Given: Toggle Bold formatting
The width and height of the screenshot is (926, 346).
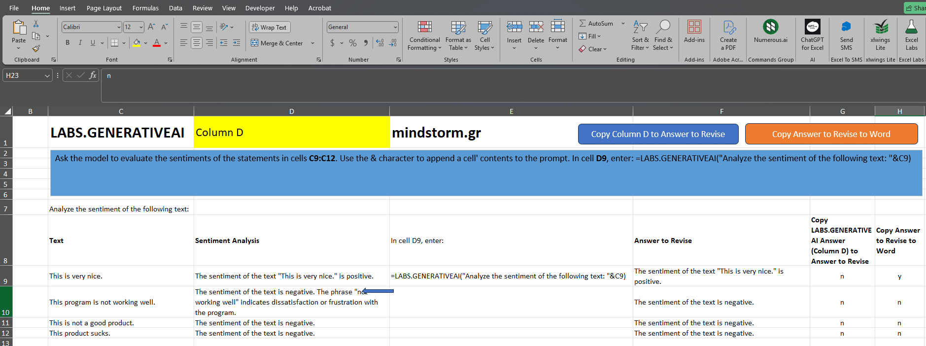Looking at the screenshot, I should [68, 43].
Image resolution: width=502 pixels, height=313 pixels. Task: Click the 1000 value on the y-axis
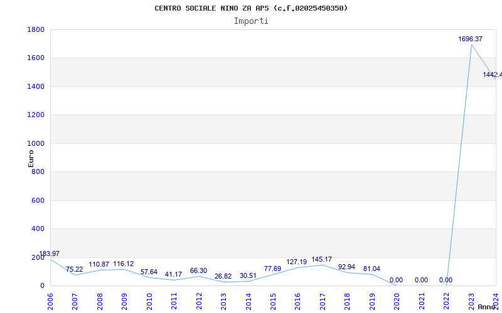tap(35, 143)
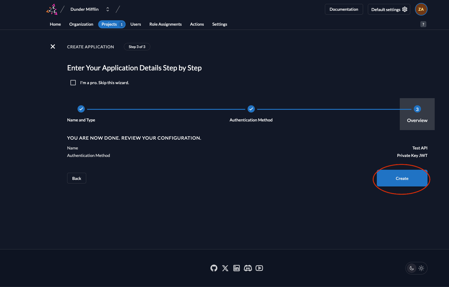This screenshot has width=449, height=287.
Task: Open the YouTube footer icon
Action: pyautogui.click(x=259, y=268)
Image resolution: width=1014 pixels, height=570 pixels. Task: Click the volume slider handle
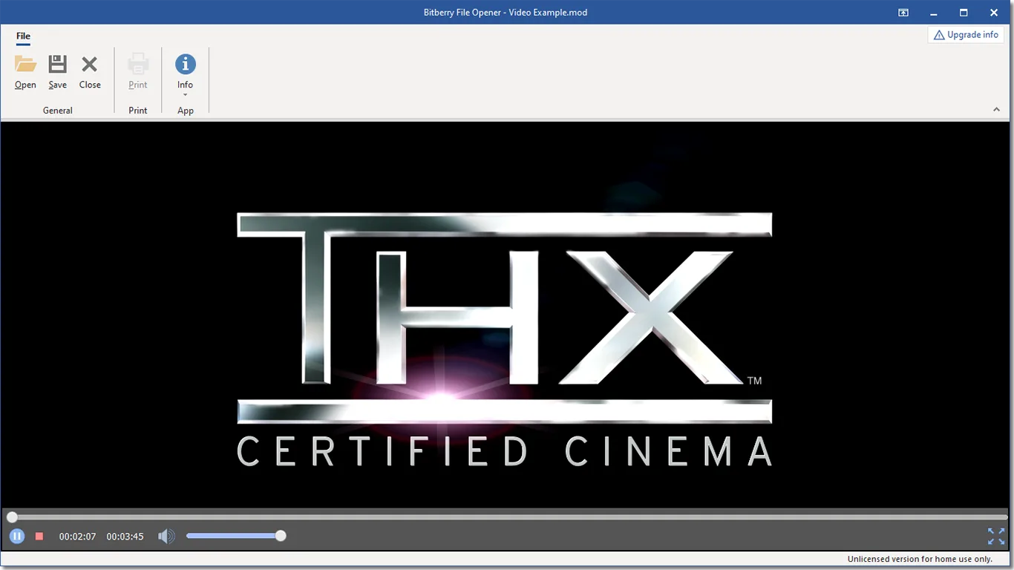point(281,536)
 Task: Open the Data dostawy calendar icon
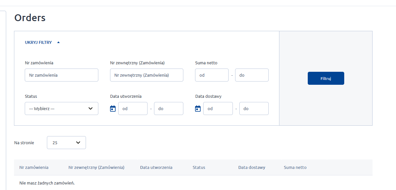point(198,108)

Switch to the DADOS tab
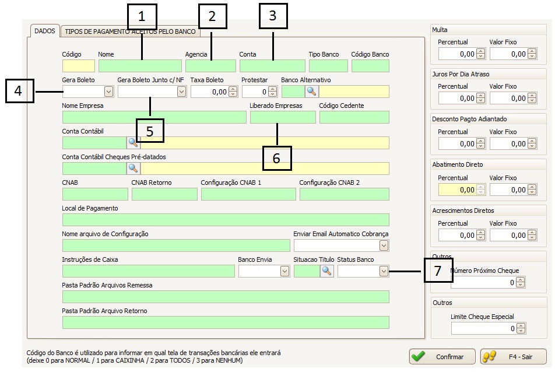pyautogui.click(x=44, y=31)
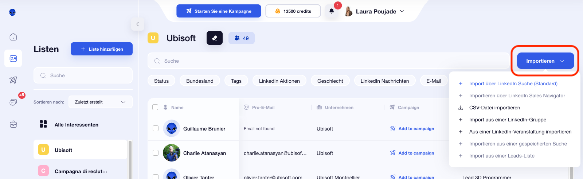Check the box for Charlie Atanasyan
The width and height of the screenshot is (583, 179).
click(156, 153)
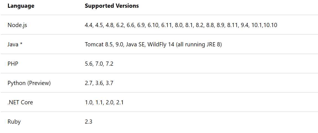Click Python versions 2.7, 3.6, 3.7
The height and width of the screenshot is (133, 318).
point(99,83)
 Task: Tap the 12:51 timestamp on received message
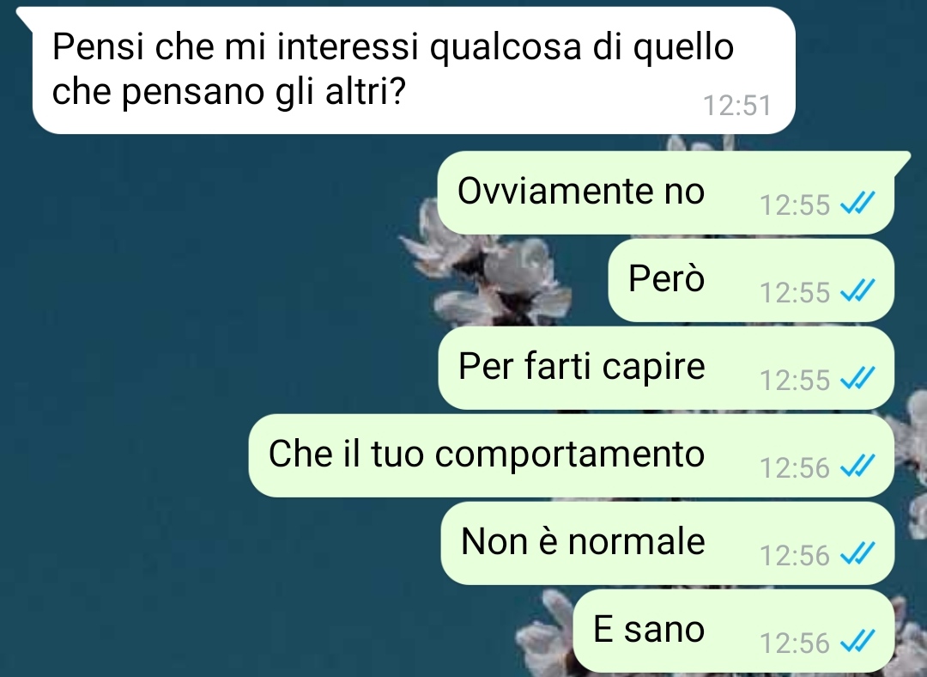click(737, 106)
^^^^^^^^
Task to carry out:
Copy out all the entries precisely. No images.

Written reply:
Given: Toggle Bold formatting
The width and height of the screenshot is (926, 346).
Looking at the screenshot, I should [68, 43].
Image resolution: width=502 pixels, height=313 pixels. Task: Click the 1000 value on the y-axis
tap(35, 143)
This screenshot has width=449, height=287.
Task: Open the YouTube footer icon
Action: pyautogui.click(x=259, y=268)
Image resolution: width=1014 pixels, height=570 pixels. Task: Click the volume slider handle
point(281,536)
 Task: Open the Data dostawy calendar icon
point(198,108)

Switch to the DADOS tab
pyautogui.click(x=44, y=31)
Check the box for Charlie Atanasyan
The width and height of the screenshot is (583, 179).
click(156, 153)
Click Python versions 2.7, 3.6, 3.7
The height and width of the screenshot is (133, 318).
point(99,83)
 Task: Tap the 12:51 timestamp on received message
click(737, 106)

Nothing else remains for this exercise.